■ Exercise instructions: Quote the listing from the line containing "The image size is (920, 1302)." through the line containing "the Google Trends", leaving out the pictures.

■ Dataset content:
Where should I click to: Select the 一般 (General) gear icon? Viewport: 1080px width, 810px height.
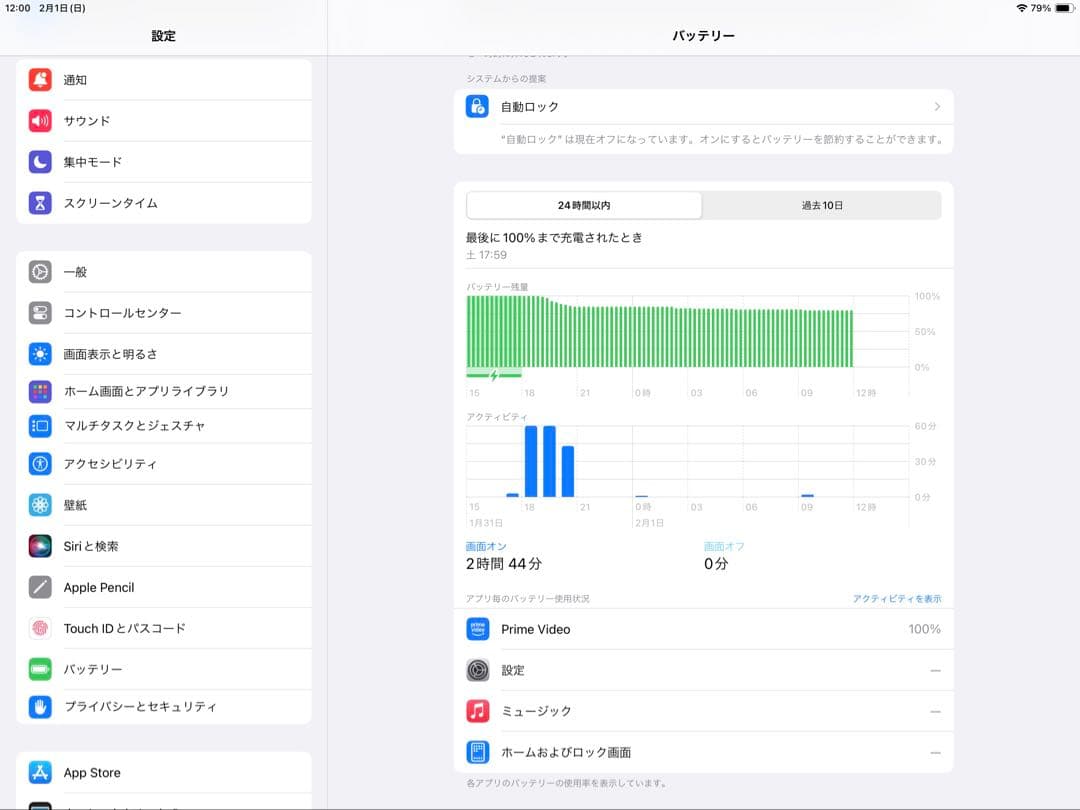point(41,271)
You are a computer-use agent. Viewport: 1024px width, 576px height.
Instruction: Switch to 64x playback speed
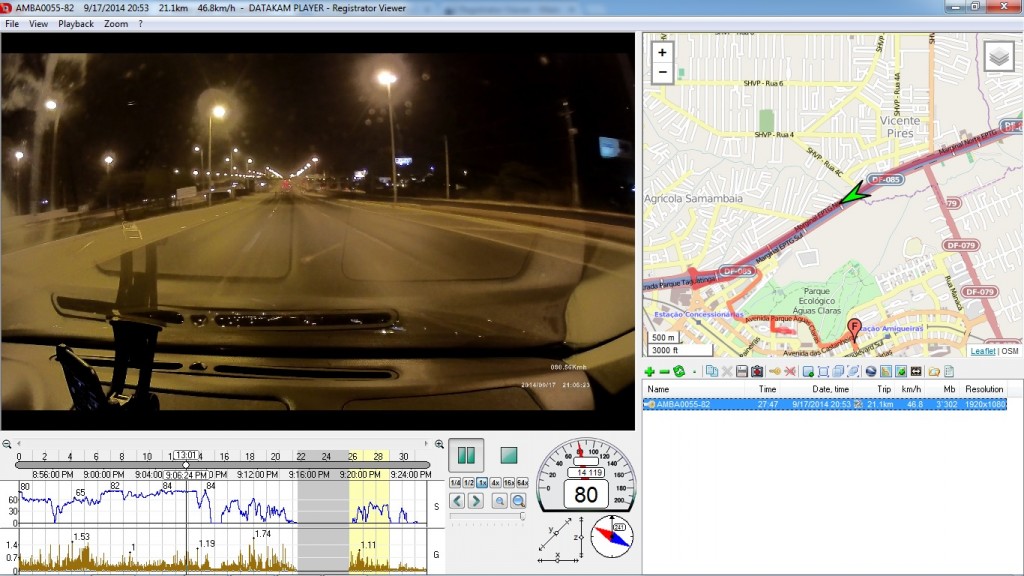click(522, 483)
...
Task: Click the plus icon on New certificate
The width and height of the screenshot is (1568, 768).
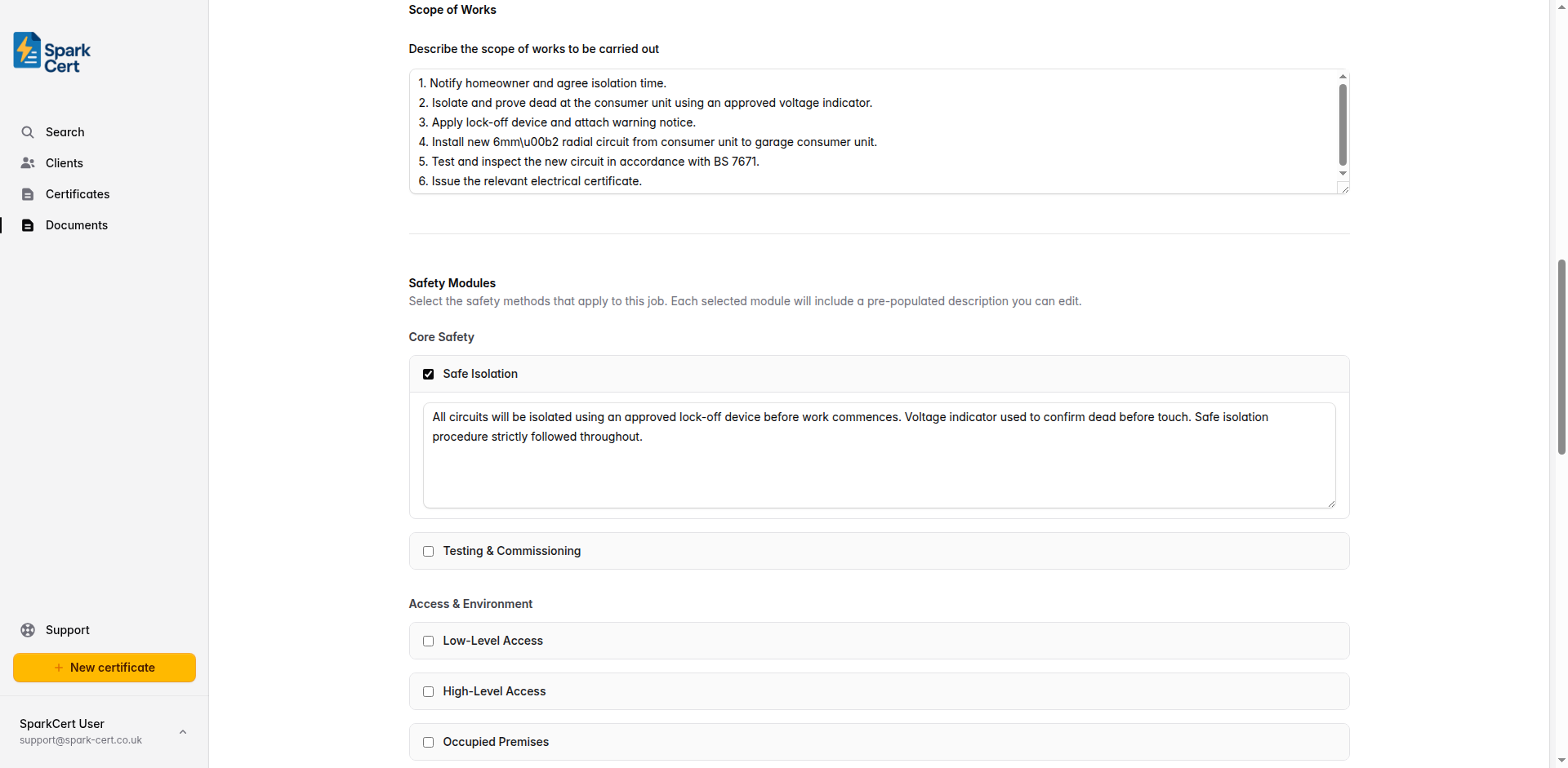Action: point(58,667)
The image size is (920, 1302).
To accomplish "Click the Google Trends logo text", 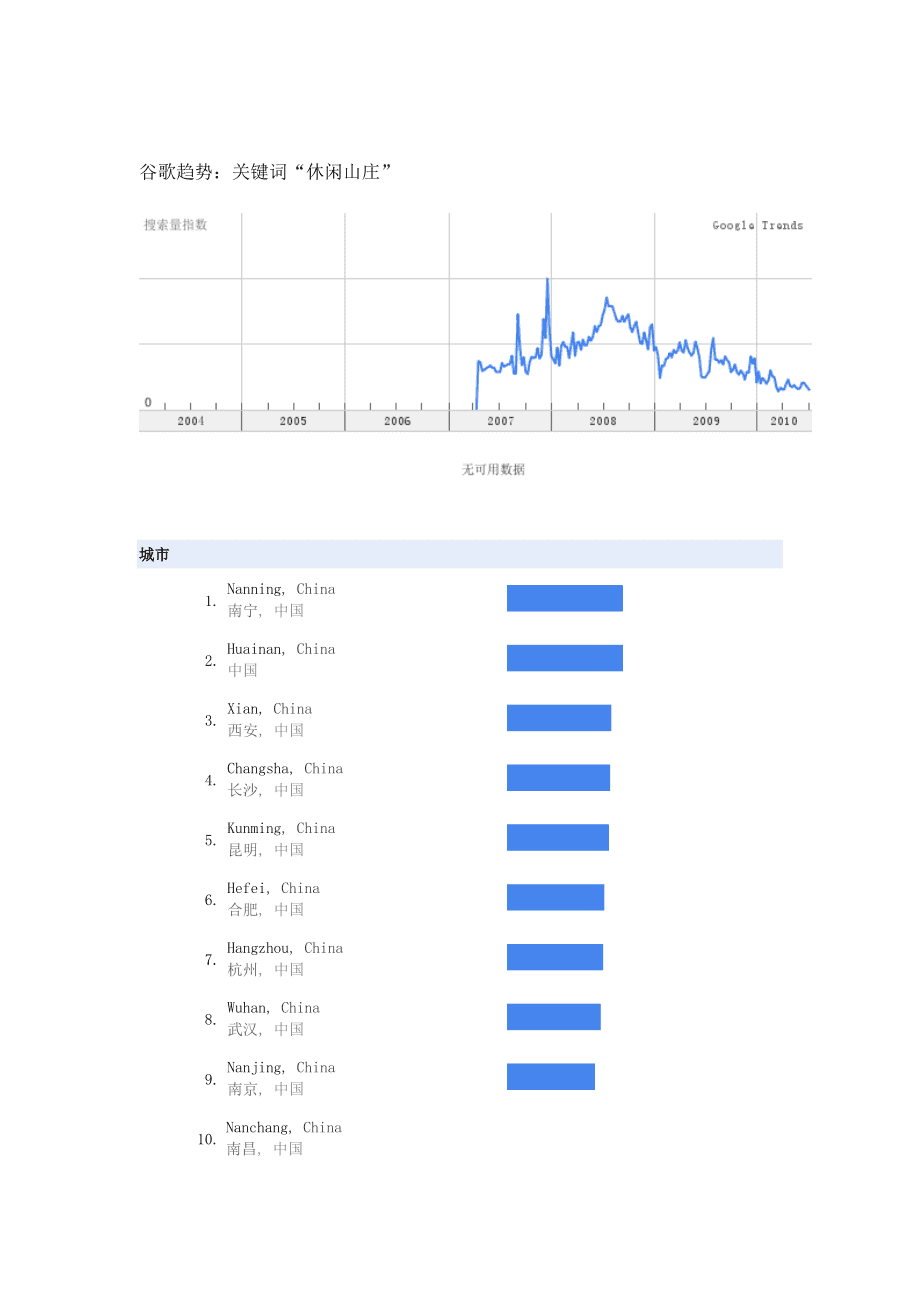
---
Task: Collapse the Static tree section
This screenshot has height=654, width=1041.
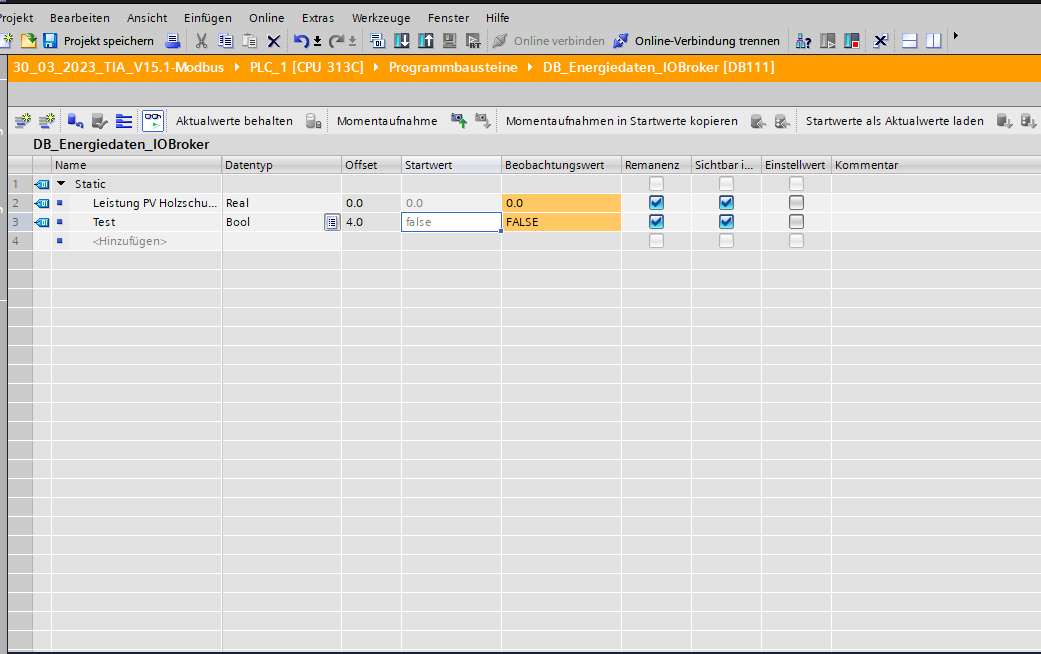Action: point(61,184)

■ Correct answer:
The image size is (920, 1302).
To accomplish "Click the Google Trends logo text", 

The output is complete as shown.